**Directions**
From the line that contains "Select the Key" to the final line below, both included, print each line exactly and skip the pictures.

Start of Given records

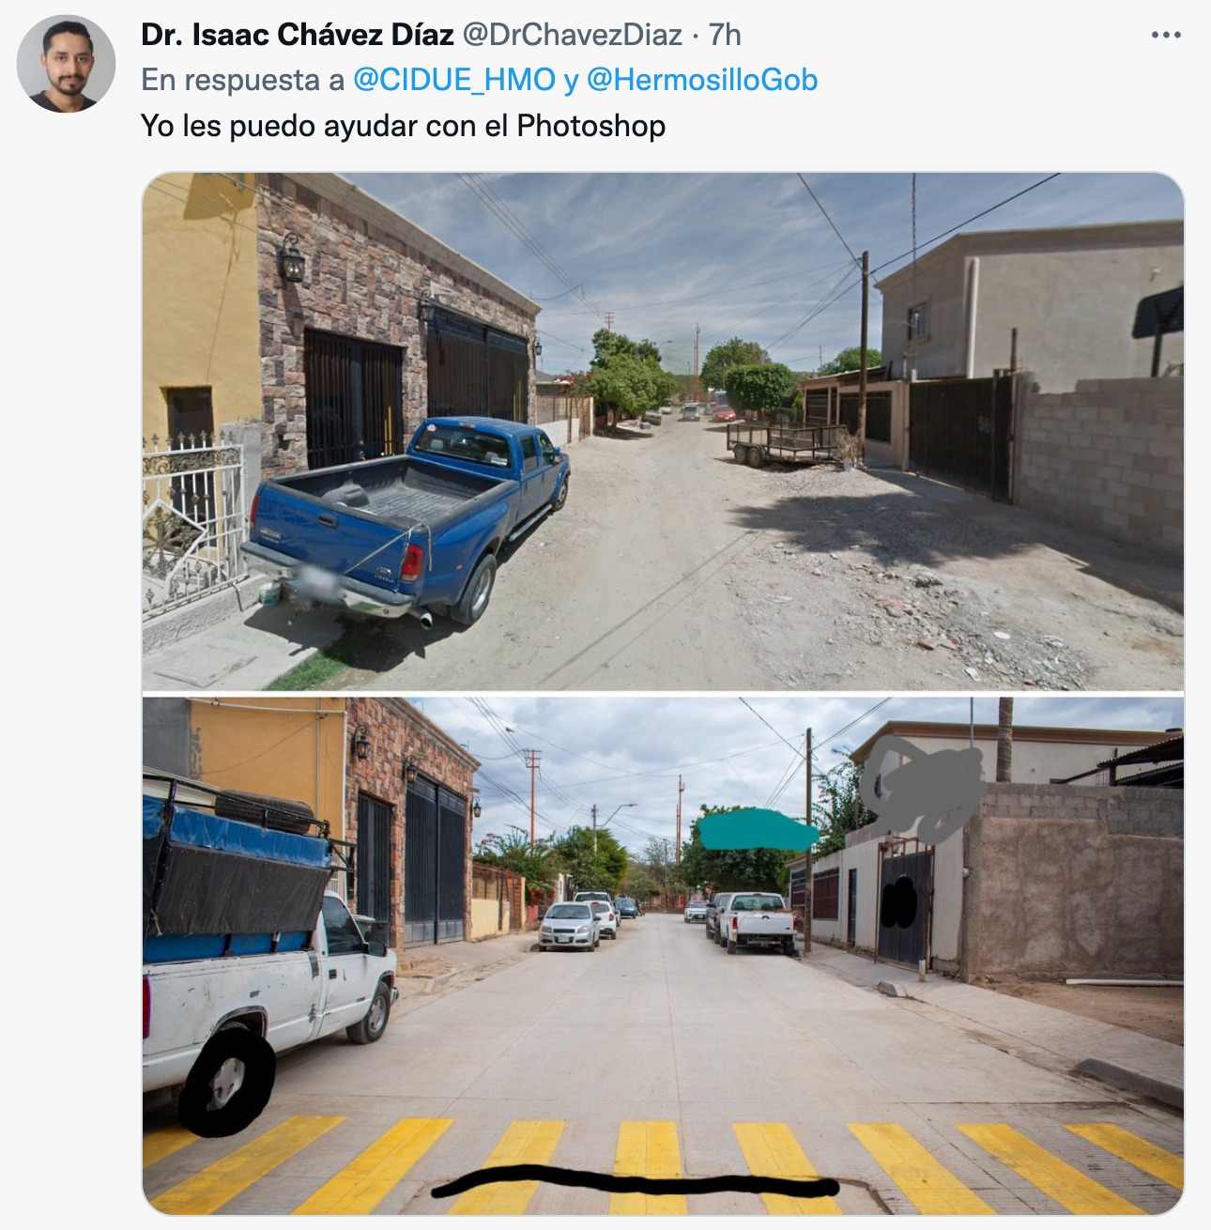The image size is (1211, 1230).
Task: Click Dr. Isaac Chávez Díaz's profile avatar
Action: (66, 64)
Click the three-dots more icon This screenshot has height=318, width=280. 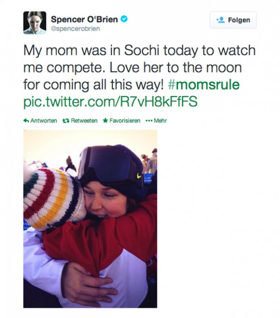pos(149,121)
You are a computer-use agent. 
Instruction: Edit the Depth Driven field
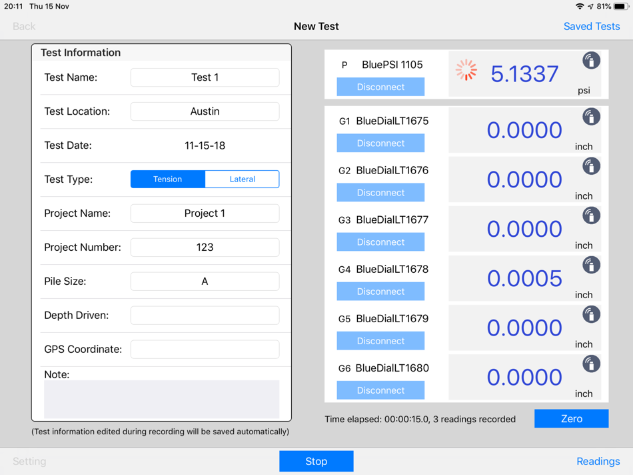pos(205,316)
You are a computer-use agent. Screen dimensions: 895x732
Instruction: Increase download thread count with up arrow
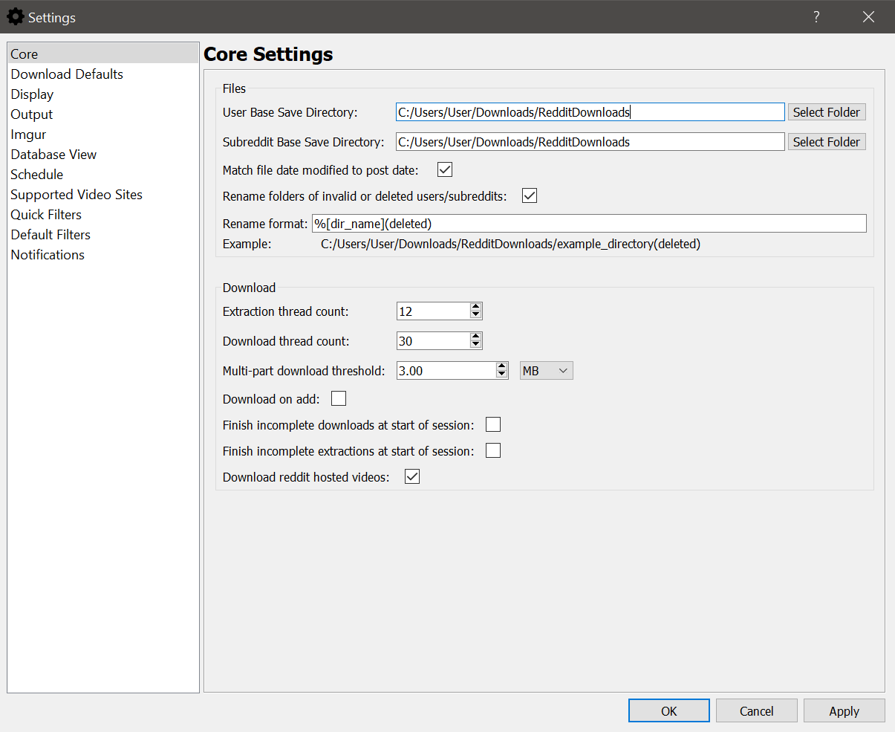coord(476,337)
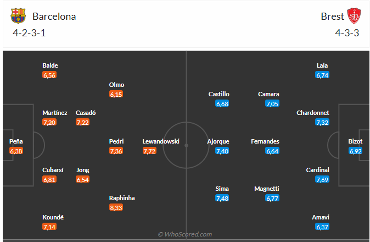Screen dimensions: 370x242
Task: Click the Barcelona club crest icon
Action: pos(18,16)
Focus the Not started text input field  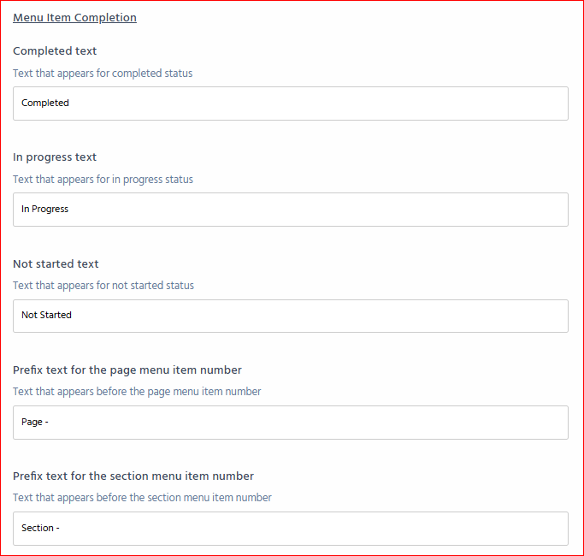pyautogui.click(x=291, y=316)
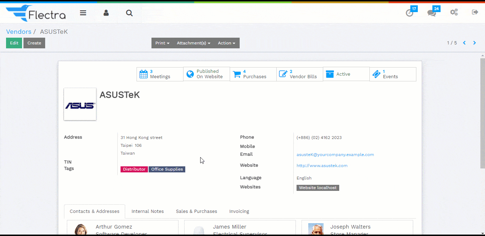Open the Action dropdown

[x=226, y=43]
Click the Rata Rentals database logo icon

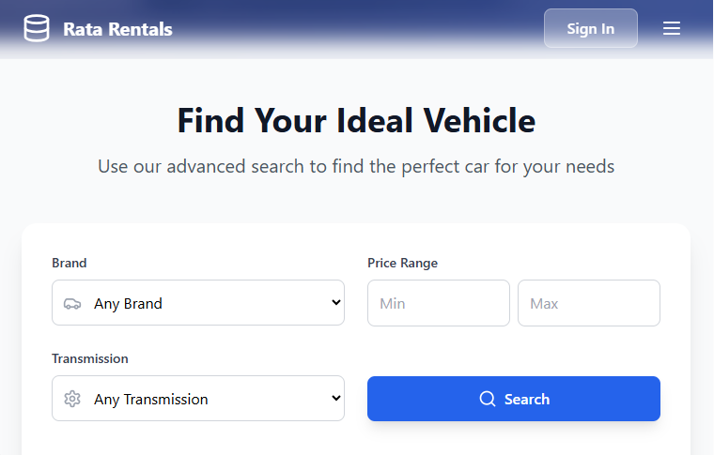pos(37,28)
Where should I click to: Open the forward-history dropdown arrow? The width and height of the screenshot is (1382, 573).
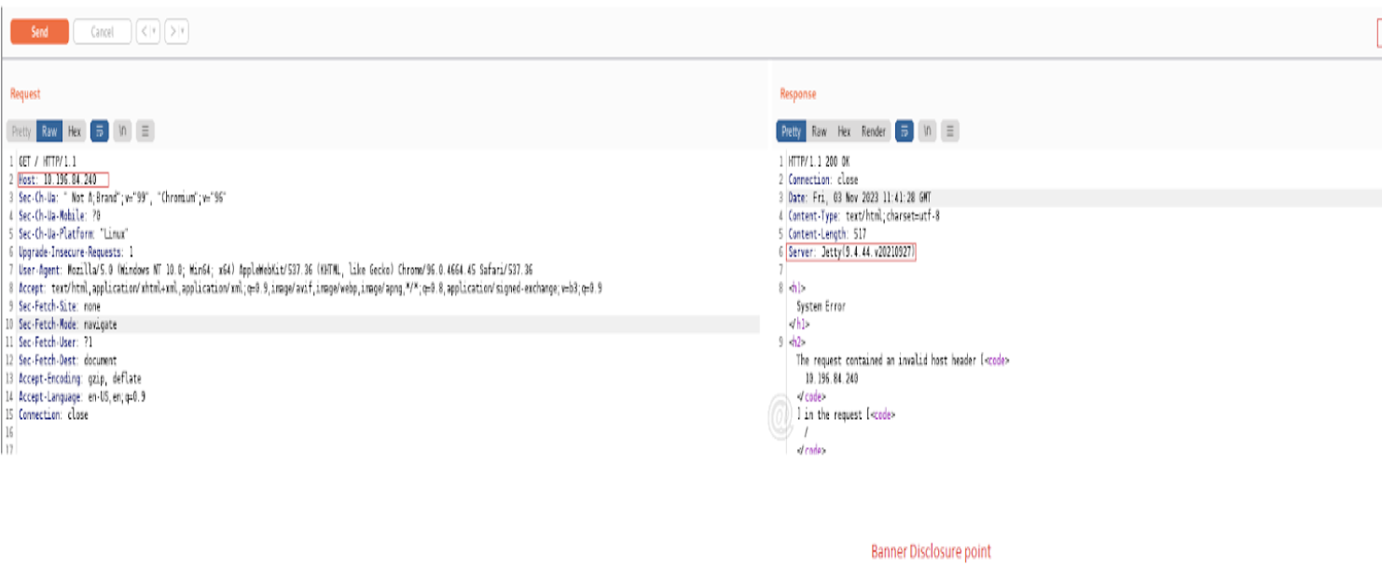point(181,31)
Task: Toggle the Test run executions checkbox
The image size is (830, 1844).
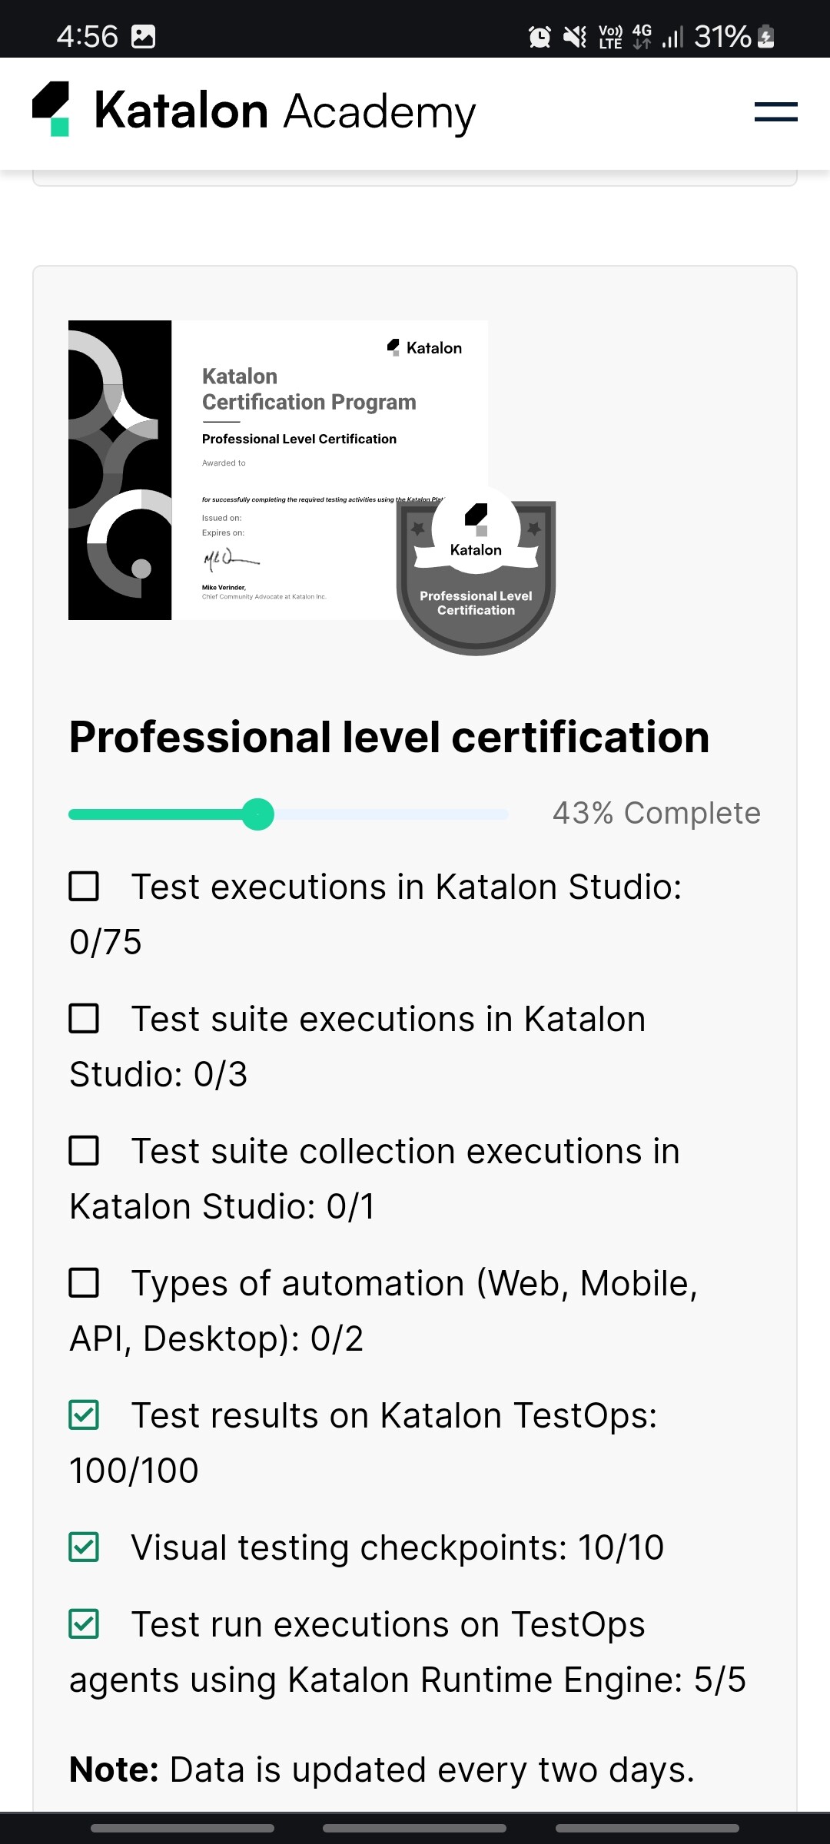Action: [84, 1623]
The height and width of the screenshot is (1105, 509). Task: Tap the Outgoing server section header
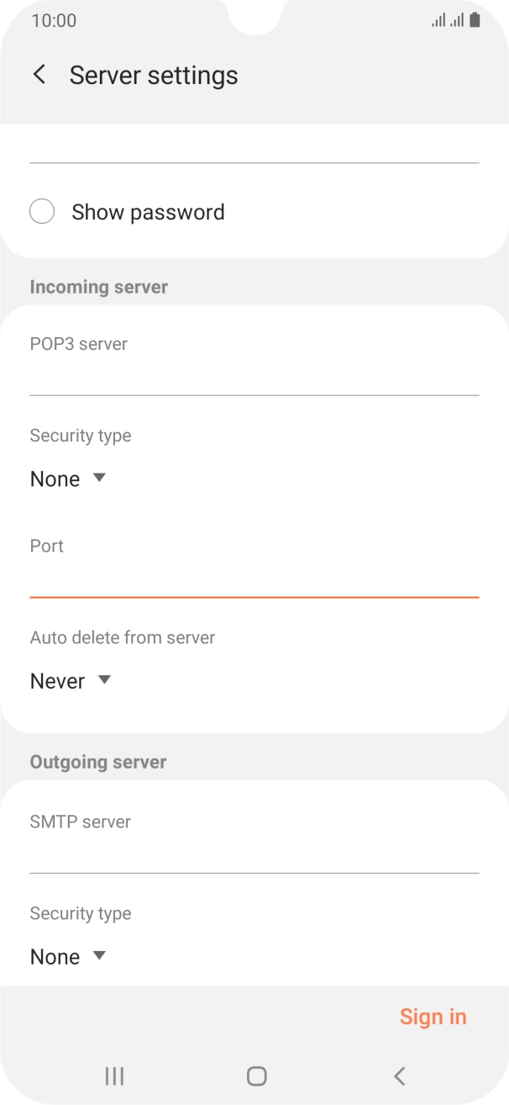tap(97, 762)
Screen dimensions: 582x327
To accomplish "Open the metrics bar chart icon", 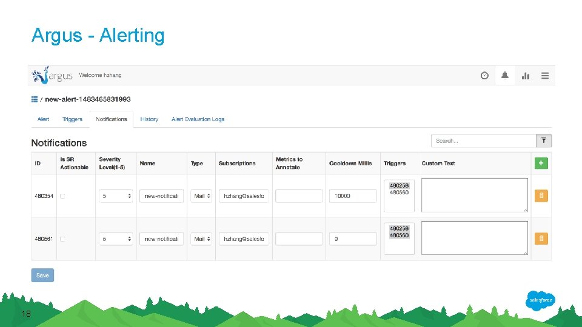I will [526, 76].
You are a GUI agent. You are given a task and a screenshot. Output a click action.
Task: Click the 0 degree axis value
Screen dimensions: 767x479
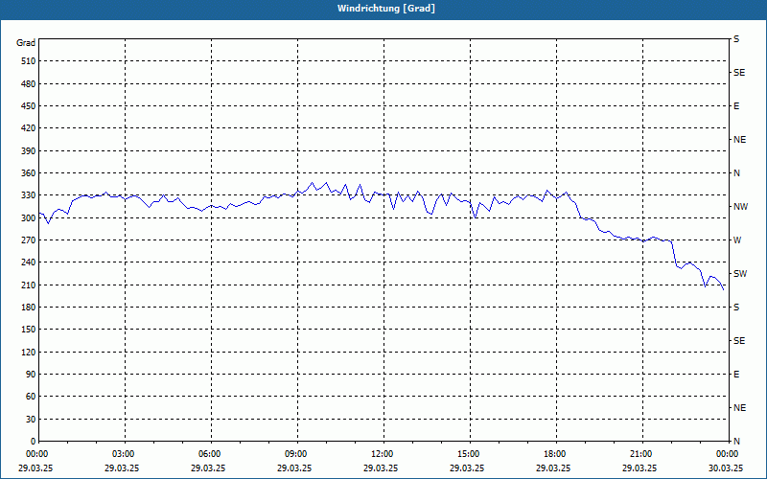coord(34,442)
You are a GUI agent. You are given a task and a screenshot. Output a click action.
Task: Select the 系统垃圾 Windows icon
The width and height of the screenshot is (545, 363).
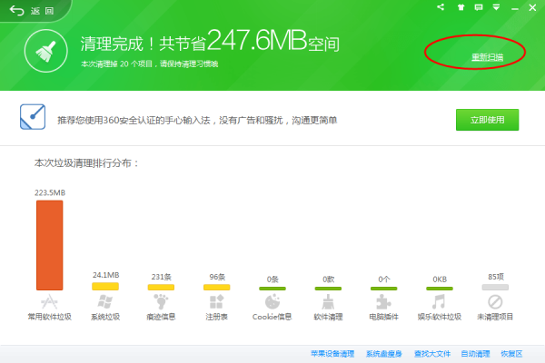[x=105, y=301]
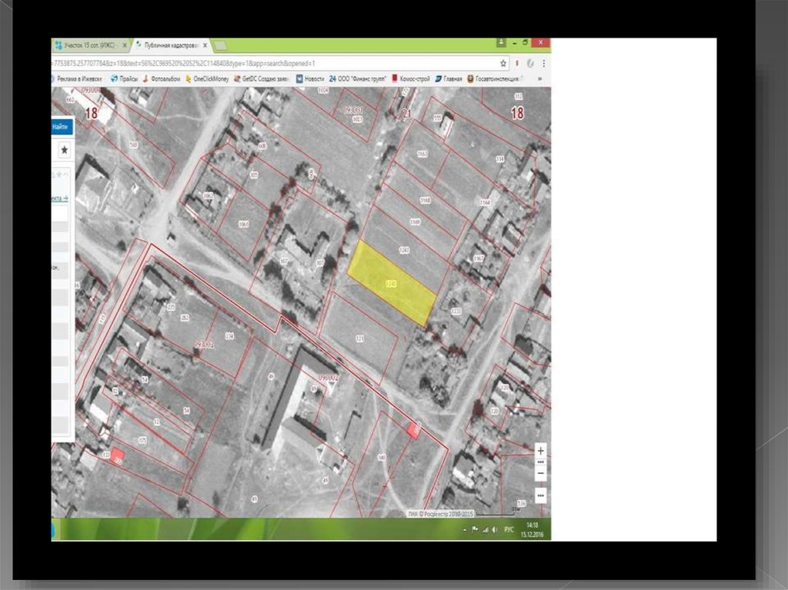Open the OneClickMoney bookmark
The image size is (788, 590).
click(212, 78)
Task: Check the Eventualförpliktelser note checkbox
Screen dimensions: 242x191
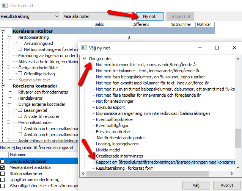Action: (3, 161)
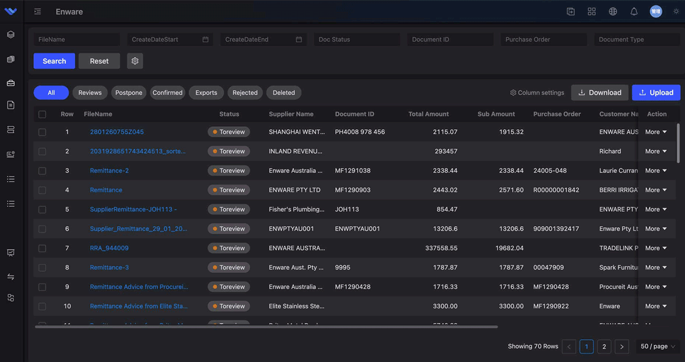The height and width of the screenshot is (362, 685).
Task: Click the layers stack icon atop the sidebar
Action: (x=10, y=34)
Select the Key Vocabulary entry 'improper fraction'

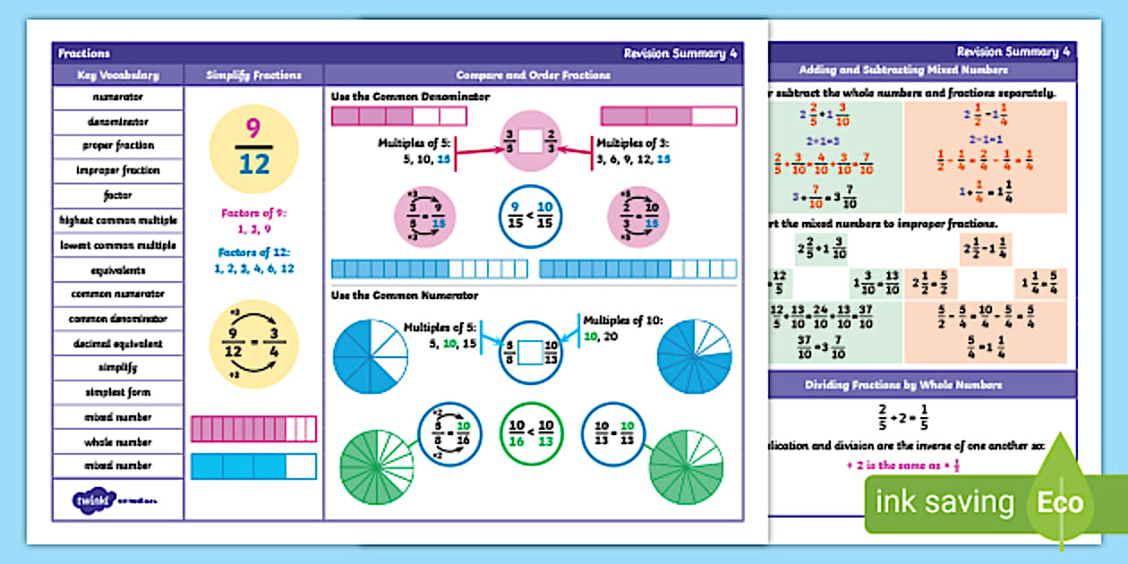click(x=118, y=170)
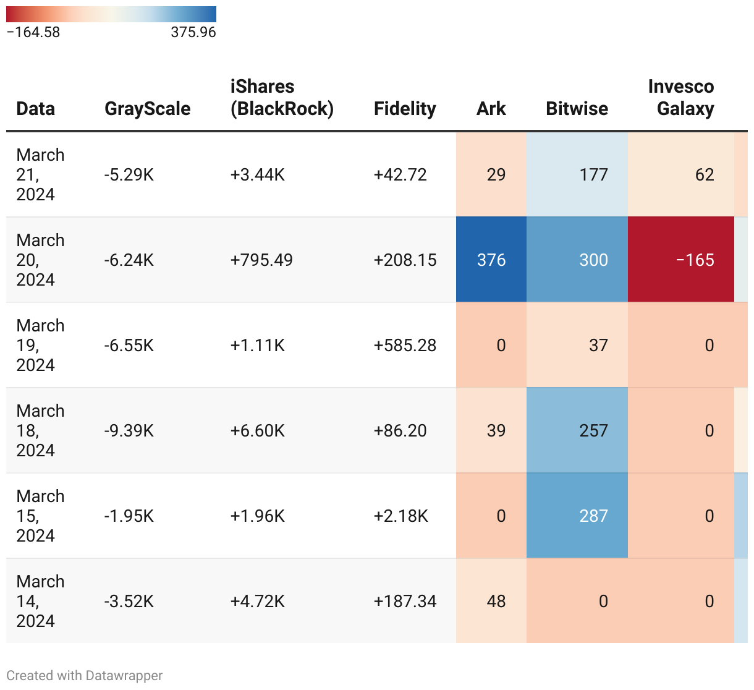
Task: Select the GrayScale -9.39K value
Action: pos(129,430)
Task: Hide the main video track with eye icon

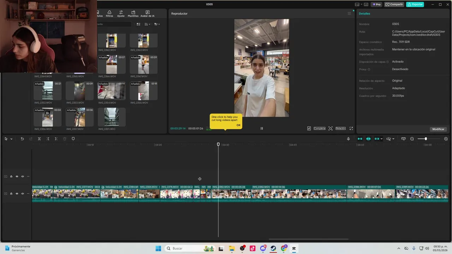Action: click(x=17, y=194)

End of Given records

**Answer**
Select the Key Vocabulary entry 'improper fraction'

click(x=118, y=170)
Task: Select the GrayScale -9.39K value
Action: pos(129,430)
Task: Hide the main video track with eye icon

Action: click(x=17, y=194)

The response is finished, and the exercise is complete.